逛逛就逛逛吧,自己也是起了大早,呆在这里的时间还没坐车的时间长,自己都觉得可惜。
跟着郝淳一路走到庙宇附近,看到这里还有不少身着汉服的人,看来这里就是郝淳说到的庙会的地方了。
庙里的氛围果然不是平时喧嚣的灯红酒绿可比的,这个庙宇就是比较传统的制式,一个院子里两侧的偏房里也都供奉着不同的神明。
在这种有历史的建筑里,大袖子,及地裙的装扮倒是显得十分应景,拜个菩萨、烧个香的动作,看上去也有种混乱了时空的文雅。
郝淳想要去主庙里拜一拜,苏青靠着庙前的红柱子等着她。
站在主庙前,台阶下的整个院子一览无余。苏青看着院子里的人穿着各式各样的汉服在院子里合照自拍,全当成此时无聊的消遣。
“等等我啦沈沐。”
苏青清楚地听见了这声呼唤,惊讶地四处寻找着声音来源的方向。
好个眉目如画的美女,身着青衫白裙,目视着正前方,脚步和缓,看上去一股清新脱俗的味道。这不是沈沐又是谁?

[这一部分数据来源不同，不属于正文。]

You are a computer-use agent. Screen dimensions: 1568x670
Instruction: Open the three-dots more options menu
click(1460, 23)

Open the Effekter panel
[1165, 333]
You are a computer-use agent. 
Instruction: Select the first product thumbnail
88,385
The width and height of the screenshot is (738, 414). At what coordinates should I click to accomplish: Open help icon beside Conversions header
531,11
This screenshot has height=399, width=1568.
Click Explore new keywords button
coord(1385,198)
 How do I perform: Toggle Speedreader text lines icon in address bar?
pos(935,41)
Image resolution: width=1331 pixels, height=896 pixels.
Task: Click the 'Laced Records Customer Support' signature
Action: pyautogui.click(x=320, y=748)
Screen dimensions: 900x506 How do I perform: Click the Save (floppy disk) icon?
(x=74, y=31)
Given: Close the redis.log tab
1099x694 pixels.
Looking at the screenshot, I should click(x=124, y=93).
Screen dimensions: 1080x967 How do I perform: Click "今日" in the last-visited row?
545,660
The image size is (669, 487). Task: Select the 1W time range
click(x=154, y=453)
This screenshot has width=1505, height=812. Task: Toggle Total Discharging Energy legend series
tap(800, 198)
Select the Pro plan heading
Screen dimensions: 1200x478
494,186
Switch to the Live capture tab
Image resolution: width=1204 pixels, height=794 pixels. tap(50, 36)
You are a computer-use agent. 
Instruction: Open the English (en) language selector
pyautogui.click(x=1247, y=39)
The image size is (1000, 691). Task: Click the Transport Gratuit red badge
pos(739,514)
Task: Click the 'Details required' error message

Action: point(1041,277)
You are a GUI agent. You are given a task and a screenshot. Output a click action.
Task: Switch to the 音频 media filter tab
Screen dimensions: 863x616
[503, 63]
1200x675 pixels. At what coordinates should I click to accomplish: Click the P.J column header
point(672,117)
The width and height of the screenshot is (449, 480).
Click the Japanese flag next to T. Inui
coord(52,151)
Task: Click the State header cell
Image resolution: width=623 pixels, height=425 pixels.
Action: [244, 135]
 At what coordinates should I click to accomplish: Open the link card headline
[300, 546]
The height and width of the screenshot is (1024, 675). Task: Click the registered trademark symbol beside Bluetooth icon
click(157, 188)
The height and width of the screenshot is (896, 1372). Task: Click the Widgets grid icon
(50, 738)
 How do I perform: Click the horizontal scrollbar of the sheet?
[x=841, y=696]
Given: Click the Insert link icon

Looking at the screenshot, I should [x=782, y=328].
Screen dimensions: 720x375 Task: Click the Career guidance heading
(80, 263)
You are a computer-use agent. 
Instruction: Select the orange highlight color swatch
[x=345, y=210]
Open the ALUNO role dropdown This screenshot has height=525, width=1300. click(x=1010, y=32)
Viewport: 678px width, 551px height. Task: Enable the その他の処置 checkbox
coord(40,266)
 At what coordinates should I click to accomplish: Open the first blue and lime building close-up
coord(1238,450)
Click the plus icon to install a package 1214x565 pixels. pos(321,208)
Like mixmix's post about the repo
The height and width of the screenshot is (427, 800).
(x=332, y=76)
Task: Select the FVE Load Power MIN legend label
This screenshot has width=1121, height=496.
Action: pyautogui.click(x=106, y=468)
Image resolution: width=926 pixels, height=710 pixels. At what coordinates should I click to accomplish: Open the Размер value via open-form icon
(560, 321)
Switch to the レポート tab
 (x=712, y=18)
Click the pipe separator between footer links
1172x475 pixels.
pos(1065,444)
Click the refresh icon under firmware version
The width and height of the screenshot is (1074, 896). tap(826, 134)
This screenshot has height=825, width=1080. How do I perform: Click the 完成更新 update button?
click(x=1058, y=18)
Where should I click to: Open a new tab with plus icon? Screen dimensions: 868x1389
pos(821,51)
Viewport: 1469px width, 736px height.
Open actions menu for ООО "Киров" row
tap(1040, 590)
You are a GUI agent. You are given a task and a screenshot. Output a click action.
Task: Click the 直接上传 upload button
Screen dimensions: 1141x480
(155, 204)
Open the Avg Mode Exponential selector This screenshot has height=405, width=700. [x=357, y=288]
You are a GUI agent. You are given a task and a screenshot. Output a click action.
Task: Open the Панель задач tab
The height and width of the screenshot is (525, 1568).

沈沐正向着主庙走来,身边跟着一个女孩,苏青并不认识。
站在台阶上,所以两人的一举一动苏青看得非常清楚。
多一事不如少一事,苏青并不想在这里跟沈沐对上,所以当沈沐她们上来时,苏青将身影藏在宽大的红柱子后,刚好不在两人视线范围内。
看来得等两人进去,自己才能离开,一会等自己离开主庙再跟跟郝淳联系吧。
可是此时,苏青的手机突然响了。
铃声在安静的主庙前显得格外突兀。
苏青反应迅速,刹那间就把电话接通了。她知道自己此时如果立刻挂断电话,沈沐一定会好奇柱子后是什么人。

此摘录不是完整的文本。